Oct 01 2019

How Does Penetration Testing Work? 5 Things to Know

Want to uncover network vulnerabilities? Hire someone to try and breach them.

Hiring an ethical hacker to break into your network, website, Wi-Fi or any other part of your infrastructure serves as a form of penetration testing, which can help identify key vulnerabilities before they’re breached. The process, though costly, can avoid the financial and reputational toll of real-life hacking. And many compliance regimes, including HIPAA, encourage or require such tests regularly. 

MORE FROM HEALTHTECH: Learn how facilities are confronting data breaches head-on.

1. What should I ask a penetration tester to do?

Define the scope tightly. Start with the highest-risk applications, such as internet-facing patient or healthcare provider portals. Penetration testing can be general or deep, so pursue broad (but not overly broad) tests first. As you gain more insights, conduct more specific testing in a particular vertical area. 

2. White box or black box testing: Which is best?

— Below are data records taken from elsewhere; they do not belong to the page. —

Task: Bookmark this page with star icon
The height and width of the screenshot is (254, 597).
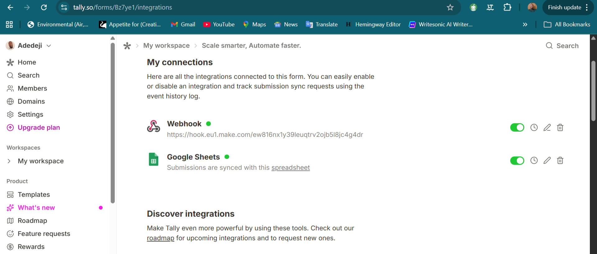Action: [450, 7]
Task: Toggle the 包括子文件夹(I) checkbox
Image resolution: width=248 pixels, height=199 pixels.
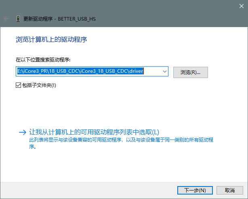Action: point(18,85)
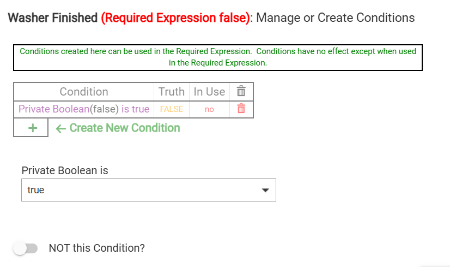Click the red trash icon for Private Boolean condition

[241, 109]
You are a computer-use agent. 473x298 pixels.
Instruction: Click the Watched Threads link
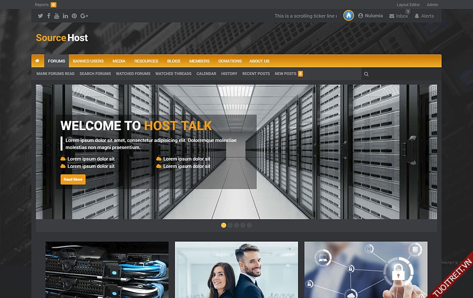pos(173,74)
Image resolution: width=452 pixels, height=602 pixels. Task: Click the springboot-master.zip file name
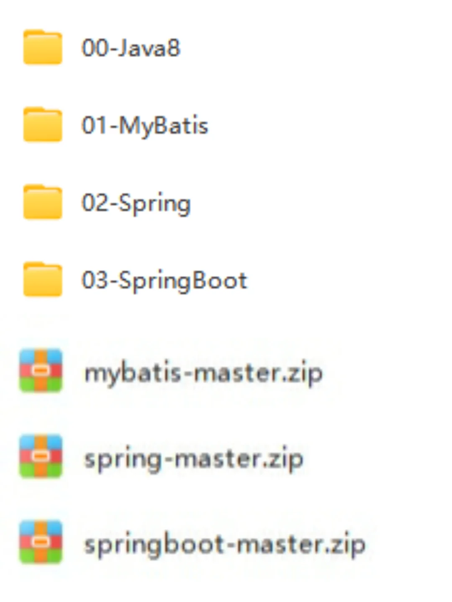[225, 545]
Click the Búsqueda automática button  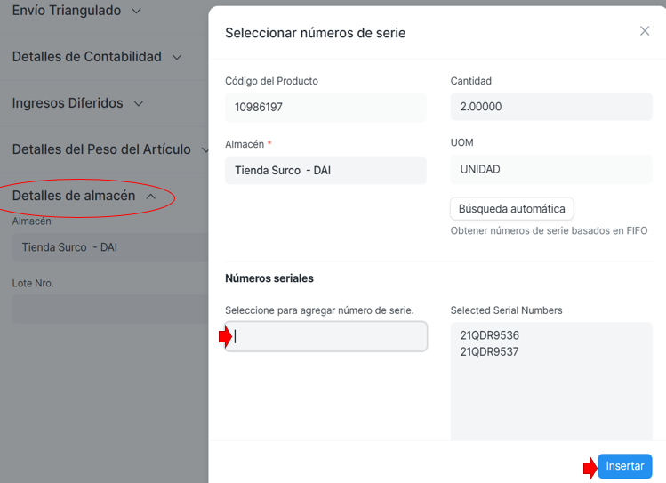[511, 209]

White box testing provides inside information, simulating a document leak or the act of a careless staffer; black box testing offers no context. As a result, white box testing is likelier to uncover problems. Black box testers have less time to penetrate than a true attacker would, however. Consider alternating between both options.

3. Do I tell my IT team that we are testing?

Absolutely, but only after the test is complete. In addition to the tester’s report, get a report from your own IT security team on what their systems caught during the unannounced testing and what was missed. This is an excellent chance to tune your own systems to distinguish between Internet background noise and an attack. 

4. If a tester doesn’t get in, am I secure?

A penetration test is like a Rorschach test: It isn’t always the end answer but the journey that is most enlightening. Sure, a tester may fail to crack the goal but they always discover something you didn’t know that needs fixing or shielded along the way. There’s no hard “pass” or “fail.” 

5. How often should I be testing?

Test often enough to be useful but not so often as to be annoying. Examine how much time it takes to absorb and fix any deficiencies, then schedule your next test six to nine months after. Significant events, such as a HIPAA audit or a systems upgrade, may trigger or delay subsequent tests.